Cette décision est purement idéologique et déconnectée de la réalité. Elle intervient alors même que les protagonistes du conflit ukrainien sont parvenus à un accord de cessez-le-feu. Le président ukrainien Petro Porochenko a signé un protocole à Minsk avec les régions séparatistes. Cet accord a pu se faire grâce à l’intermédiaire de la Russie et de son président, Vladimir Poutine, celui-là même que l’Occident souhaite punir. L’exécutif voudrait rajouter de l’huile sur le feu qu’elle ne s’y prendrait pas autrement.

 

Une décision fragilisant la position de la France à l’international

Ce brusque revirement met en doute la crédibilité de la France et remet en cause sa capacité à tenir parole. En privé, le patron de l’une des grandes entreprises françaises de l’armement ne cache pas son inquiétude : « en cas d’annulation (NDLR : de la vente du Mistral) par Paris, nos grands clients se sentiront à la merci d’une décision politique unilatérale de la France. » De nombreux observateurs font le lien avec la négociation en cours prévoyant la livraison de 126 avions Rafales avec l’Inde. Pour la première fois, Dassault Aviation pourrait exporter son produit après de nombreuses tentatives infructueuses.

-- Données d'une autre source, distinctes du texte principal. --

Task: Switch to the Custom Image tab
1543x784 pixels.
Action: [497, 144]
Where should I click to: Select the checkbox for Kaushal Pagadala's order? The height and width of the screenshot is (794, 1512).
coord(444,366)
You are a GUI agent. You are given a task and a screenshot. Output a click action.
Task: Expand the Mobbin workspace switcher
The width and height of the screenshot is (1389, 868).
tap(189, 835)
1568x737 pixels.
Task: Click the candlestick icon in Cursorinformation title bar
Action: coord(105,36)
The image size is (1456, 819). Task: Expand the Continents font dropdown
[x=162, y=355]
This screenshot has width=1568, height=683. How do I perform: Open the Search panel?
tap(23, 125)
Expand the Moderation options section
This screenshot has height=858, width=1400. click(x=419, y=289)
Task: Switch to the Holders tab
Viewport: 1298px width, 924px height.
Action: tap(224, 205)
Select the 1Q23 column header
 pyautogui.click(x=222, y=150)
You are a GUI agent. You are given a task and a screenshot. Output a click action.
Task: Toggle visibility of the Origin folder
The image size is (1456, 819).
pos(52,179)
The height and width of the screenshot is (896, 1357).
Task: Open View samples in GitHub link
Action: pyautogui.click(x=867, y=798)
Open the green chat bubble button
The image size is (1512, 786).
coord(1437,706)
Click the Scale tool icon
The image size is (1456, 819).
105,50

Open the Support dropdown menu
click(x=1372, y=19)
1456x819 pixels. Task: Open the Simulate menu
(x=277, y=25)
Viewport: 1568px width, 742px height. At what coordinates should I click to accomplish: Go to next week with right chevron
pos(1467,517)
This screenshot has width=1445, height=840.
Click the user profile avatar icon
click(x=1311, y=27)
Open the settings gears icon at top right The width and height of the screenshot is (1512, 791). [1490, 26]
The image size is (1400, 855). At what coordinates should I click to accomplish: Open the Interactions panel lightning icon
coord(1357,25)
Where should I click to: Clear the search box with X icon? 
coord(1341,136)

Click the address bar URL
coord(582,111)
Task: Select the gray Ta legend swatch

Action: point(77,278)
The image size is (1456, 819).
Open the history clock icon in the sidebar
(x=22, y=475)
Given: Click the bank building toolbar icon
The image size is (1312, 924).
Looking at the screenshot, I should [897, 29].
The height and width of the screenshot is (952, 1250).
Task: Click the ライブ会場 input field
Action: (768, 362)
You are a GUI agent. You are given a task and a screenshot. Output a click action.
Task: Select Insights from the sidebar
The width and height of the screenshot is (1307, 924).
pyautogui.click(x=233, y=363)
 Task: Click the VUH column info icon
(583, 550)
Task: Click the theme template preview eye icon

Il ne reste plus qu’à espérer que les discussions avec New-Dehli ne soient pas interrompues et suivent leur cours.

Une décision contraire aux intérêts de la France

L’ancien eurodéputé Philippe de Villiers, qui a récemment rencontré Vladimir Poutine, déclarait dans un communiqué qu’ « en plus du millier d’emplois liés aux contrats de fourniture des bateaux Mistral mis en danger par une telle décision, c’est toute l’industrie française à Moscou qui risquerait d’en subir les conséquences au moment même où notre industrie est parvenue à développer durablement ses activités en Russie dans un climat de confiance, créant, entre les 1200 entreprises françaises présentes sur le territoire russe, près de 100 000 emplois indirects en France générés par les projets russes de la France. ». Cette déclaration concorde avec l’analyse du député UMP Thierry Mariani, qui déplore que « ce sont des milliers d’emplois qui peuvent se retrouver menacés. »

 

La réaction des syndicats

Les syndicats des chantiers navals de Saint-Nazaire sont eux aussi sous le choc de l’annonce de François Hollande et sont dans l’incompréhension. « Si l’annonce du président se concluait par l’arrêt de la construction, ce seraient des centaines d’emplois qui seraient mis en difficulté aussi bien chez STX que chez les sous-traitants. C’est inacceptable, intolérable », selon Jean-Marc Perez, secrétaire adjoint FO, syndicat minoritaire chez STX, qui sous-traite la construction des deux bâtiments pour le compte de DCNS. D’après un autre cadre du syndicat, « Il faut absolument construire le deuxième BPC (NDLR : Bâtiments de Projection et de Commandement), c’est un impératif. […] Sans ça, 300 salariés de STX pourraient se retrouver au chômage partiel, sans compter ceux des sous-traitants. »

 

Répercussions économiques

Le contrat de vente avec la Russie des deux Mistral signé en 2011 par Nicolas Sarkozy s’élève à 1,2 milliards d’euros. En plus de la perte occasionnée, la non-livraison de cette commande signifierait que la France devrait s’acquitter de frais de pénalités très élevés. Ils ont été évalués à plus de 250 millions d’euros. Le coût total de cette annulation de commande avoisinerait donc les 1,5 milliards d’euros, ce qui pèserait lourd dans notre balance commerciale, déjà lourdement déficitaire. Au 2e trimestre 2014, le déficit commercial français était en hausse de 0,8% sur un an, atteignant les moins 14,7 milliards d’euros, et de 0,7% par rapport au 1er trimestre 2014.

Conclusion

Cette décision n’a donc aucun avantage, à part de satisfaire quelques idéologues voulant à tout prix faire de la Russie un ennemi. Nous sommes loin de la vision du Général De Gaulle qui entendait maintenir l’indépendance de la France, refusant d’entrer dans l’OTAN pour ne pas subir les pressions américaines, et n’hésitant pas à faire la politique de la chaise vide à Bruxelles quand il le fallait. Le refus de livrer les Mistral à la Russie est une trahison vis-à-vis de la France et démontre une fois de plus l’incapacité de François Hollande à faire les bon choix dans l’intérêt de notre pays et à faire face aux pressions extérieures. Preuve supplémentaire s’il en est que le centre décisionnaire de l’exécutif ne se trouve plus à Paris mais se situe à Washington et à Bruxelles.